Unplugged

unplugged
The word photography comes from the Greek and means as much as “drawing with light”, and yes, photography is all about light. The light determines the settings on the camera, points out the object and creates the composition. The camera becomes the third eye of the photographer, listening to the light and capturing a painting created by light. Photography is painting with light and the camera is the brush.
Nowadays there is some confusion what a photograph is, the genuine image or the photoshopped image. My personal view on the matter is that the genuine photograph is a photograph and a photoshopped image is a photoshop artwork. I hope that soon these two categories will be separated. That a photograph becomes a photograph again and photoshop images become an independent discipline.
With all the confusion about what photography is, many people think they have to photoshop an image in order to do photography. That lead to the situation that all images look the same, there is no recognizable signature of the photographer anymore. Everybody is copying the style of the images of everybody else and they end up looking all the same. It is almost like a pressure, that if the image doesn’t look like the others it is not good.
********
Copy out the entire text about photography above, word for word.

**Material**
********
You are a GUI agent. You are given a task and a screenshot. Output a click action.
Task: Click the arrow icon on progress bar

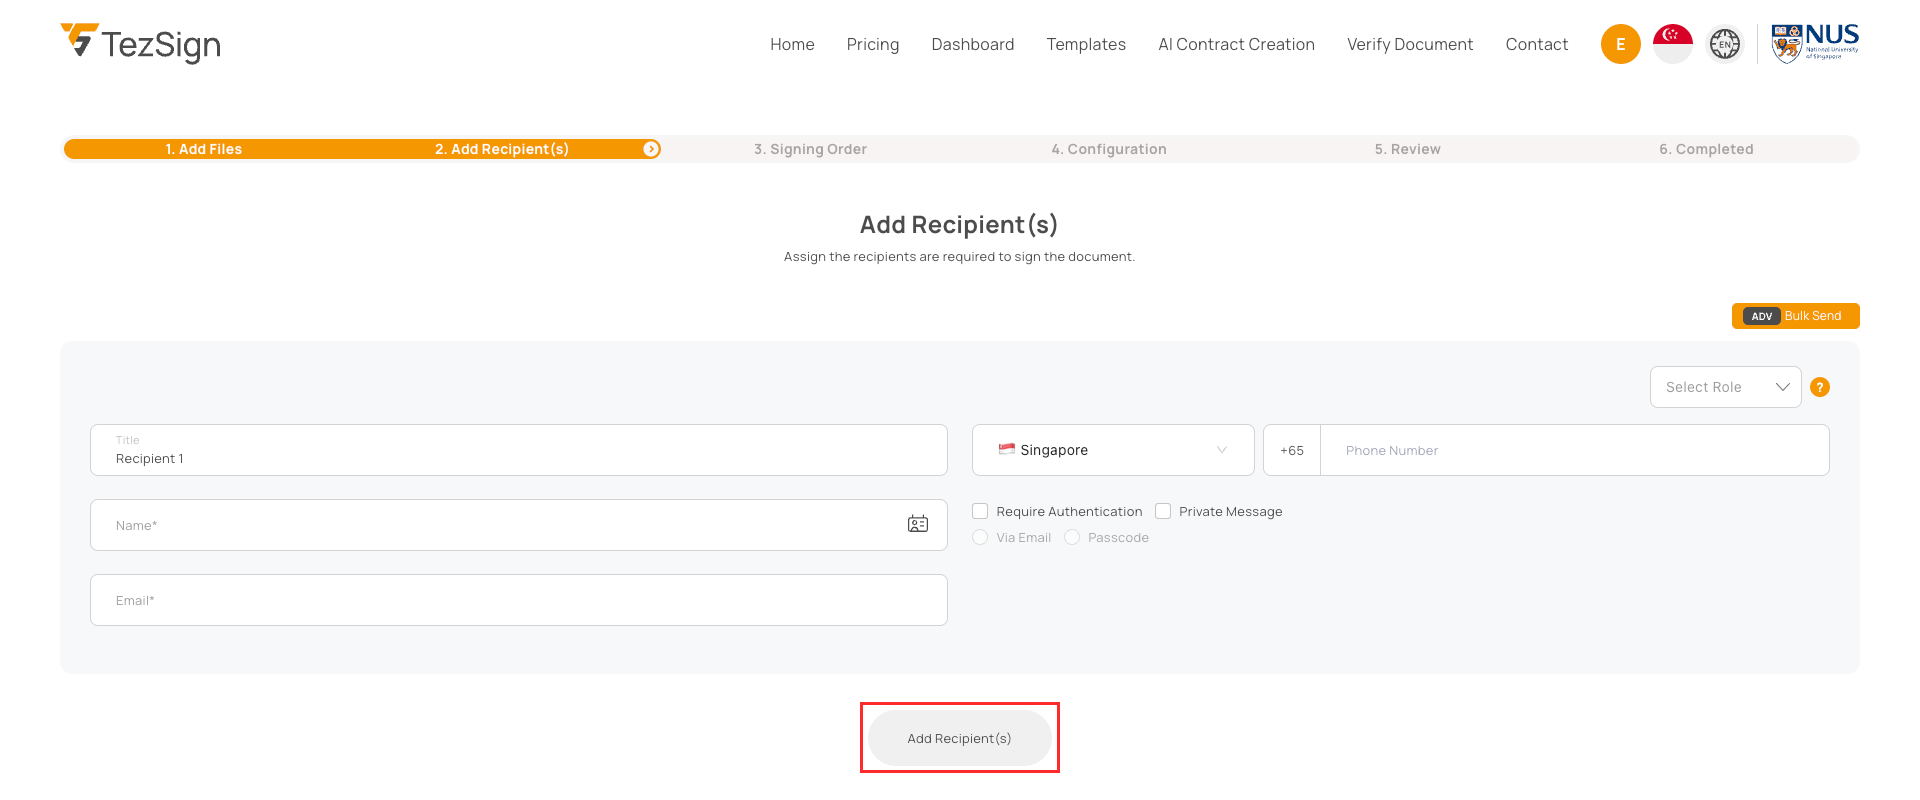click(x=651, y=149)
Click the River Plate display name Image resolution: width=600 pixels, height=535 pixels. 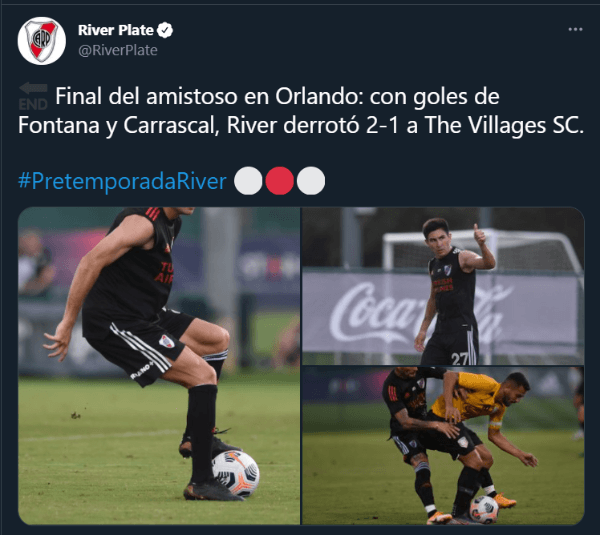[x=116, y=30]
********
**Exercise solution**
Unplugged

unplugged
The word photography comes from the Greek and means as much as “drawing with light”, and yes, photography is all about light. The light determines the settings on the camera, points out the object and creates the composition. The camera becomes the third eye of the photographer, listening to the light and capturing a painting created by light. Photography is painting with light and the camera is the brush.
Nowadays there is some confusion what a photograph is, the genuine image or the photoshopped image. My personal view on the matter is that the genuine photograph is a photograph and a photoshopped image is a photoshop artwork. I hope that soon these two categories will be separated. That a photograph becomes a photograph again and photoshop images become an independent discipline.
With all the confusion about what photography is, many people think they have to photoshop an image in order to do photography. That lead to the situation that all images look the same, there is no recognizable signature of the photographer anymore. Everybody is copying the style of the images of everybody else and they end up looking all the same. It is almost like a pressure, that if the image doesn’t look like the others it is not good.